What you are asked to do:
Please convert everything from the start of the items down to the line containing "[x=420, y=262]", both ends included, into a Markdown table with the columns Row and Line, one non-blank line per row in order. Leave out the pictures and any blank lines.
## BEGIN Data for this exercise
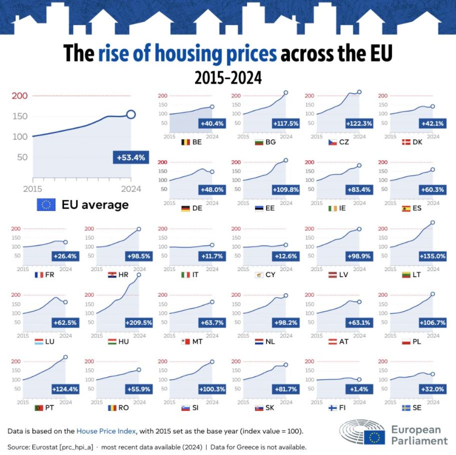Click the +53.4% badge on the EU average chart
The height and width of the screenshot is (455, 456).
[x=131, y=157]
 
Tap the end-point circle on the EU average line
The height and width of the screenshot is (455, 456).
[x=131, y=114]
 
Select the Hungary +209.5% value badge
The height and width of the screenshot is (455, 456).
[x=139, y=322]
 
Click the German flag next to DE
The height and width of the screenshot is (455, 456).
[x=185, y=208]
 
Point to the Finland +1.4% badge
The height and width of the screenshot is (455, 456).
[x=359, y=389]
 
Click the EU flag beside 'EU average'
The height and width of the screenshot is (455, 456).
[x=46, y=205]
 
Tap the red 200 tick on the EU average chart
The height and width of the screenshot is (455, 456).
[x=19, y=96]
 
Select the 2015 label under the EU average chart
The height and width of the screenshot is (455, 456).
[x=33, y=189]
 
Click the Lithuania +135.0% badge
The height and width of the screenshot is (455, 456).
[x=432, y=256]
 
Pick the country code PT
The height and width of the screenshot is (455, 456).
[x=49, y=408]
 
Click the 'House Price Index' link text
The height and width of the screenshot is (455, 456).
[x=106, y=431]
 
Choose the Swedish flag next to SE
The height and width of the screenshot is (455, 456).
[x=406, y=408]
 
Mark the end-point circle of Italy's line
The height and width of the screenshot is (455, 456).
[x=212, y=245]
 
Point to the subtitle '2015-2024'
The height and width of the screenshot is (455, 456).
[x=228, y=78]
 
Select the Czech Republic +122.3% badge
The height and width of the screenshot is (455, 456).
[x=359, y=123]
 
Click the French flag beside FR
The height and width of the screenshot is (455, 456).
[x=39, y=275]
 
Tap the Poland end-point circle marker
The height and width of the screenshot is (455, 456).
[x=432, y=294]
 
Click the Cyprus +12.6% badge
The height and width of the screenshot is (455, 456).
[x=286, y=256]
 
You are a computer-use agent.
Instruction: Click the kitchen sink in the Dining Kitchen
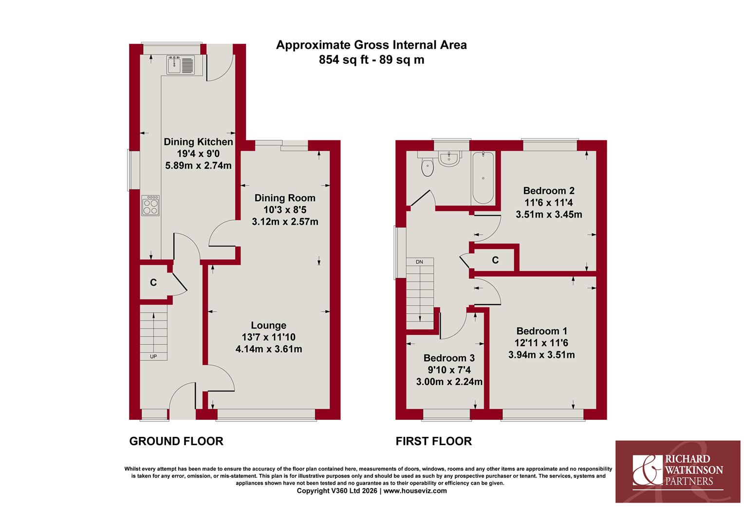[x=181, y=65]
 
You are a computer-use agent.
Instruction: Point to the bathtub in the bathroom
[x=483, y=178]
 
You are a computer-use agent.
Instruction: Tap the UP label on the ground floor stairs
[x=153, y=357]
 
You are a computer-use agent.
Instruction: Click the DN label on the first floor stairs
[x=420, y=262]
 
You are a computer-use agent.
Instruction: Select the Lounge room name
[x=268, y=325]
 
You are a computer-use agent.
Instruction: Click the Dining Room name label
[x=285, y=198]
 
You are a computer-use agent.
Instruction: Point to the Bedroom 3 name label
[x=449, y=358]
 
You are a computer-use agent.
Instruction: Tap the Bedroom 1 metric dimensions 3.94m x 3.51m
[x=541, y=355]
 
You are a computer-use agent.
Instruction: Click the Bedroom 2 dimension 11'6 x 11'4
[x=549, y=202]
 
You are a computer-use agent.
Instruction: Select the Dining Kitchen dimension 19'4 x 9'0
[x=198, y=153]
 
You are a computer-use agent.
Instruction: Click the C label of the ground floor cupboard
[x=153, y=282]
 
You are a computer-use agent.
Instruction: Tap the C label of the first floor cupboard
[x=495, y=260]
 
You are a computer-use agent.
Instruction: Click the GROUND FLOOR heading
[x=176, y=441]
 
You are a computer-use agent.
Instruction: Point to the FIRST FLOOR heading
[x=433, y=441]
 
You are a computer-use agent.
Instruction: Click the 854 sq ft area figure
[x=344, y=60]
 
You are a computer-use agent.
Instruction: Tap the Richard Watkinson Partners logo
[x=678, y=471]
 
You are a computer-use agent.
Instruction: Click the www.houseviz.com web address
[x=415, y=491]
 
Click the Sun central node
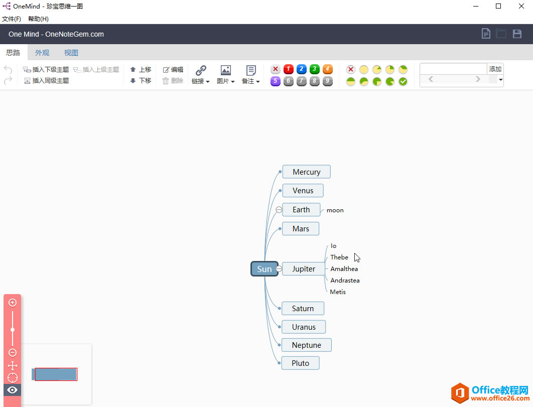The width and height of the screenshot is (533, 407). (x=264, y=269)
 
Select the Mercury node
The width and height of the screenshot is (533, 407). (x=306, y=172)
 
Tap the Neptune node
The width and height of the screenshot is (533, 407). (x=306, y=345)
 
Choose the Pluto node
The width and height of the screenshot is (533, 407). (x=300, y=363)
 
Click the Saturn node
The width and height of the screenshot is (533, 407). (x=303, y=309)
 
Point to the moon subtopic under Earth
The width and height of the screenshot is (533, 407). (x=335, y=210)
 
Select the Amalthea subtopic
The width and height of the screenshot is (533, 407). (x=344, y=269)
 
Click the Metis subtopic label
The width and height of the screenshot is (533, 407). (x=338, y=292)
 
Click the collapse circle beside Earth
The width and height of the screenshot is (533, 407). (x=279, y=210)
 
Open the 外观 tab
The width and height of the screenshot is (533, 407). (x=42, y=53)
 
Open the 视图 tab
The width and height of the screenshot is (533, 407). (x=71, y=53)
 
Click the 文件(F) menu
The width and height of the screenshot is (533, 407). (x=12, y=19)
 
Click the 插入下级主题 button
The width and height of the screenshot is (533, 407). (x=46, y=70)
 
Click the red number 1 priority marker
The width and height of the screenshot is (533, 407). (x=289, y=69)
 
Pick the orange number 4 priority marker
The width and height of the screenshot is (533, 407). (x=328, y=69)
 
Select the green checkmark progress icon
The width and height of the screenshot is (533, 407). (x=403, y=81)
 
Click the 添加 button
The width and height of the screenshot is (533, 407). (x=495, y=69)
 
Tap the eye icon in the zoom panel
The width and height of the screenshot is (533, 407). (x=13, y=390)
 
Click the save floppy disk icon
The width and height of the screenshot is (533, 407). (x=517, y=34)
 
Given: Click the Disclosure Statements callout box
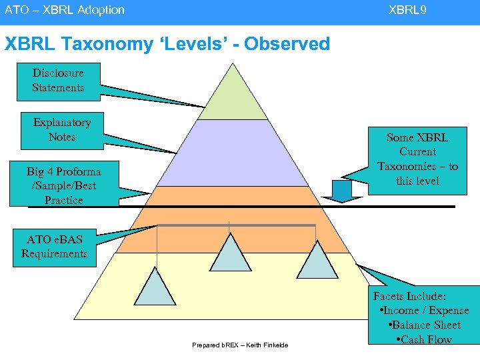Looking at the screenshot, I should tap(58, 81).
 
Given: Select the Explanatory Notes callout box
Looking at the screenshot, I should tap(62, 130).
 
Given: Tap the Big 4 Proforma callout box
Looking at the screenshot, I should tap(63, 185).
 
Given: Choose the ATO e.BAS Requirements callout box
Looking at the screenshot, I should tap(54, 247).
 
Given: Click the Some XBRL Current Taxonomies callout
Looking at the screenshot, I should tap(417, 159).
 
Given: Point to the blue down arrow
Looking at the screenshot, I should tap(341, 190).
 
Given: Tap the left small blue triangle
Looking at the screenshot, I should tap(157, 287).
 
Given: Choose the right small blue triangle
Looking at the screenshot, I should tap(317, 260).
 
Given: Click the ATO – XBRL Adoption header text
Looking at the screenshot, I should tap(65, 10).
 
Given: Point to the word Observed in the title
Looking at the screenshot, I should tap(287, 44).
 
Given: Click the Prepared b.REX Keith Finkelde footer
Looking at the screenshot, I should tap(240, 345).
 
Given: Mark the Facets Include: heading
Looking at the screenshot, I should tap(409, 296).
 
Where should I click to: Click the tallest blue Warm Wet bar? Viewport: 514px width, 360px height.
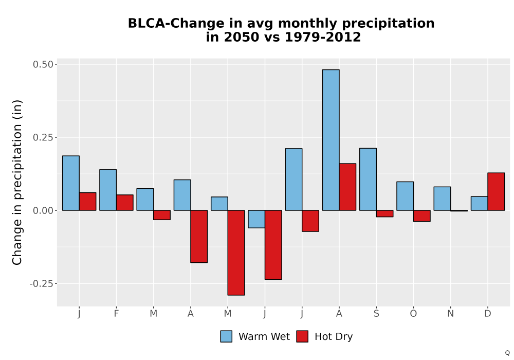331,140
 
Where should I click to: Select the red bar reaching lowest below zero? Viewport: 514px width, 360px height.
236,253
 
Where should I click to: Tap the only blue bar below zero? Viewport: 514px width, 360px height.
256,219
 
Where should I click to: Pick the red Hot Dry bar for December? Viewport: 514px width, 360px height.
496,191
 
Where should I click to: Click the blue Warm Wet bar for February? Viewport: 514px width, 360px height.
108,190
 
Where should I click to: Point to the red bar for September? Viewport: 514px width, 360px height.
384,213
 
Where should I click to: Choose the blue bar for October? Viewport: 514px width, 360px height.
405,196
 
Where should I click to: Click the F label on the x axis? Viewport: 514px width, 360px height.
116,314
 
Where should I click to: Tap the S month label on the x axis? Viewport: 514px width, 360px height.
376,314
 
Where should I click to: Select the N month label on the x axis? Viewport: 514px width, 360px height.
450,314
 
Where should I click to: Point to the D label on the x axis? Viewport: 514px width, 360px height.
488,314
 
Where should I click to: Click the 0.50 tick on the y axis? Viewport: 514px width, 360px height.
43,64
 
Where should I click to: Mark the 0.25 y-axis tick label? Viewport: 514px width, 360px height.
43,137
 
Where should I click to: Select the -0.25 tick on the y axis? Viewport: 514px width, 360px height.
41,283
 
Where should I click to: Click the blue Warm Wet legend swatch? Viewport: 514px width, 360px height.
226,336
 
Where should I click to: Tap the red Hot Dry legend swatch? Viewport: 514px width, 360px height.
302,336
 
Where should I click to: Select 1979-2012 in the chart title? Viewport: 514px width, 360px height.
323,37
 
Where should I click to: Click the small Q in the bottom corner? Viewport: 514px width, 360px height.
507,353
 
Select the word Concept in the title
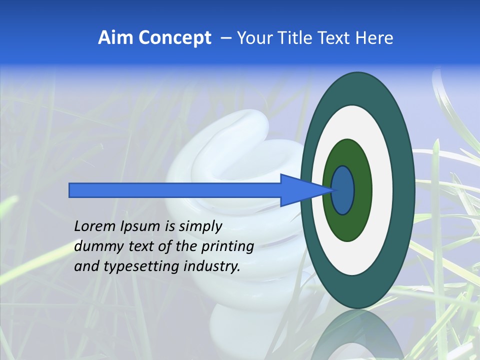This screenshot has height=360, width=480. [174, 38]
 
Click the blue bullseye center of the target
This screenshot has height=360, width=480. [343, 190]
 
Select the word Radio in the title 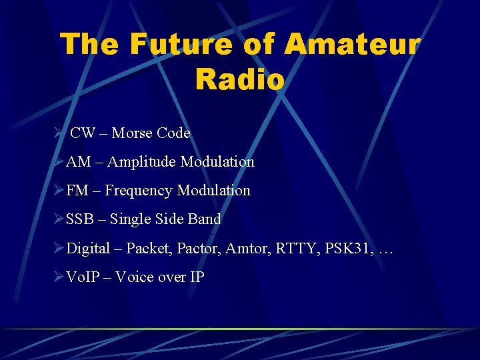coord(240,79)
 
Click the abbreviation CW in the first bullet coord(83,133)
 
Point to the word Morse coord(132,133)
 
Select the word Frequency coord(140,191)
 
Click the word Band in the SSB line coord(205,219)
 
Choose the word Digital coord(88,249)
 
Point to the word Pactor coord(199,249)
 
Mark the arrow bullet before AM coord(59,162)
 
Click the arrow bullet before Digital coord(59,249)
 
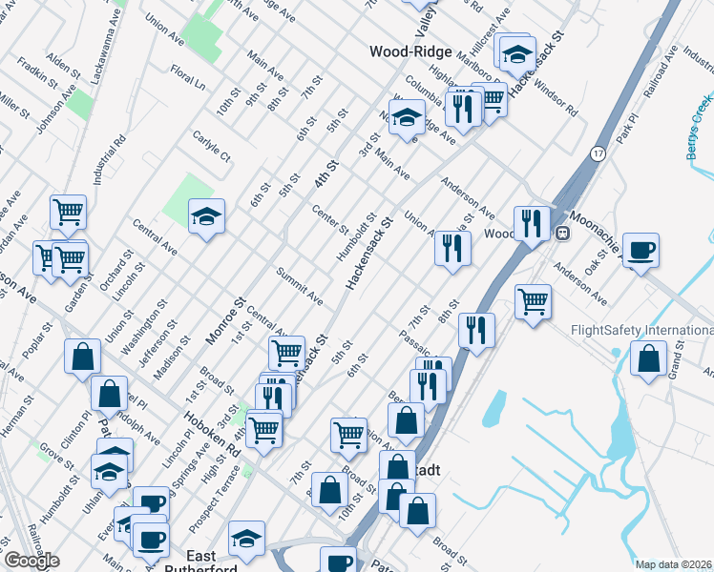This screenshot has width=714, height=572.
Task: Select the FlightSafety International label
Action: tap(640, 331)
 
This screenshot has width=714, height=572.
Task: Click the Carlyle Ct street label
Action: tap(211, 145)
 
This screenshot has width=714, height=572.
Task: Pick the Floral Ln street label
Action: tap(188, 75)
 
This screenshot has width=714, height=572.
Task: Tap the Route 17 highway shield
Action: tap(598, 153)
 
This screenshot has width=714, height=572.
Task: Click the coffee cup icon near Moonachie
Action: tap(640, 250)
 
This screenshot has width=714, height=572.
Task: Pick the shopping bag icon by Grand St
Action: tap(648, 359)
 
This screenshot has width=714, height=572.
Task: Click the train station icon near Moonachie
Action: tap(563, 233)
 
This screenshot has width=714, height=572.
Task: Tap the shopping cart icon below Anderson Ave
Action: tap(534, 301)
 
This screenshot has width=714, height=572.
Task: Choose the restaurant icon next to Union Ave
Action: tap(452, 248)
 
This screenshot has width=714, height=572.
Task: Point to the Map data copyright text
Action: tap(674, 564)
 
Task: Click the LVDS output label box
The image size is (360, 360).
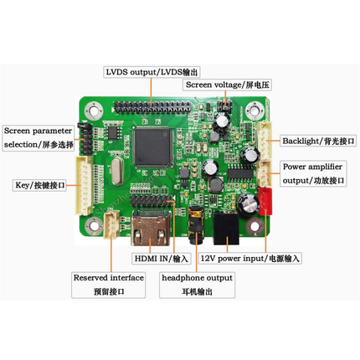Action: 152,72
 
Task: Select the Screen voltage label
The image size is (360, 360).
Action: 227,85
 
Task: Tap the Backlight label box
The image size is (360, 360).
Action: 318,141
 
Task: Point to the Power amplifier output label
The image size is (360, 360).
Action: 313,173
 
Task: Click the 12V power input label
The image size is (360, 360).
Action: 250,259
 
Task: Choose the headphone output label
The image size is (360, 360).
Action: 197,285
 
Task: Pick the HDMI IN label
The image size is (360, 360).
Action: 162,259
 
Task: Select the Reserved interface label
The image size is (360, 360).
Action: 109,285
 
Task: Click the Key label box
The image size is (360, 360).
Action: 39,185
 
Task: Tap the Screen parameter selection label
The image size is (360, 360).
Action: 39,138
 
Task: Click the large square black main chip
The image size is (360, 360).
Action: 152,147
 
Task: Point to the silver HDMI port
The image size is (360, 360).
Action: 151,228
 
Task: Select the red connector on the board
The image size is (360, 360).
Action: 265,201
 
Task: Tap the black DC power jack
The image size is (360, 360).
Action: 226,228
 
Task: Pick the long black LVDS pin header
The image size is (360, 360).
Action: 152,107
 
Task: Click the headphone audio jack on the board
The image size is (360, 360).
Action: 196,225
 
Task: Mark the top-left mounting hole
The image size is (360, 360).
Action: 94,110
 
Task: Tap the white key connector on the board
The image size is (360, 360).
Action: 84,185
## END Data for this exercise
Response for this exercise:
| Row | Line |
|---|---|
| 1 | Click the +53.4% badge on the EU average chart |
| 2 | The height and width of the screenshot is (455, 456). |
| 3 | [x=131, y=157] |
| 4 | Tap the end-point circle on the EU average line |
| 5 | The height and width of the screenshot is (455, 456). |
| 6 | [x=131, y=114] |
| 7 | Select the Hungary +209.5% value badge |
| 8 | The height and width of the screenshot is (455, 456). |
| 9 | [x=139, y=322] |
| 10 | Click the German flag next to DE |
| 11 | The height and width of the screenshot is (455, 456). |
| 12 | [x=185, y=208] |
| 13 | Point to the Finland +1.4% badge |
| 14 | The height and width of the screenshot is (455, 456). |
| 15 | [x=359, y=389] |
| 16 | Click the EU flag beside 'EU average' |
| 17 | The height and width of the screenshot is (455, 456). |
| 18 | [x=46, y=205] |
| 19 | Tap the red 200 tick on the EU average chart |
| 20 | The height and width of the screenshot is (455, 456). |
| 21 | [x=19, y=96] |
| 22 | Select the 2015 label under the EU average chart |
| 23 | The height and width of the screenshot is (455, 456). |
| 24 | [x=33, y=189] |
| 25 | Click the Lithuania +135.0% badge |
| 26 | The height and width of the screenshot is (455, 456). |
| 27 | [x=432, y=256] |
| 28 | Pick the country code PT |
| 29 | The height and width of the screenshot is (455, 456). |
| 30 | [x=49, y=408] |
| 31 | Click the 'House Price Index' link text |
| 32 | The height and width of the screenshot is (455, 456). |
| 33 | [x=106, y=431] |
| 34 | Choose the Swedish flag next to SE |
| 35 | The height and width of the screenshot is (455, 456). |
| 36 | [x=406, y=408] |
| 37 | Mark the end-point circle of Italy's line |
| 38 | The height and width of the screenshot is (455, 456). |
| 39 | [x=212, y=245] |
| 40 | Point to the subtitle '2015-2024' |
| 41 | The height and width of the screenshot is (455, 456). |
| 42 | [x=228, y=78] |
| 43 | Select the Czech Republic +122.3% badge |
| 44 | The height and width of the screenshot is (455, 456). |
| 45 | [x=359, y=123] |
| 46 | Click the French flag beside FR |
| 47 | The height and width of the screenshot is (455, 456). |
| 48 | [x=39, y=275] |
| 49 | Tap the Poland end-point circle marker |
| 50 | The height and width of the screenshot is (455, 456). |
| 51 | [x=432, y=294] |
| 52 | Click the Cyprus +12.6% badge |
| 53 | The height and width of the screenshot is (455, 456). |
| 54 | [x=286, y=256] |
| 55 | You are a computer-use agent. |
| 56 | Instruction: Click the kitchen sink in the Dining Kitchen |
| 57 | [x=181, y=65] |
| 58 | You are a computer-use agent. |
| 59 | Instruction: Point to the bathtub in the bathroom |
| 60 | [x=483, y=178] |
| 61 | You are a computer-use agent. |
| 62 | Instruction: Tap the UP label on the ground floor stairs |
| 63 | [x=153, y=357] |
| 64 | You are a computer-use agent. |
| 65 | Instruction: Click the DN label on the first floor stairs |
| 66 | [x=420, y=262] |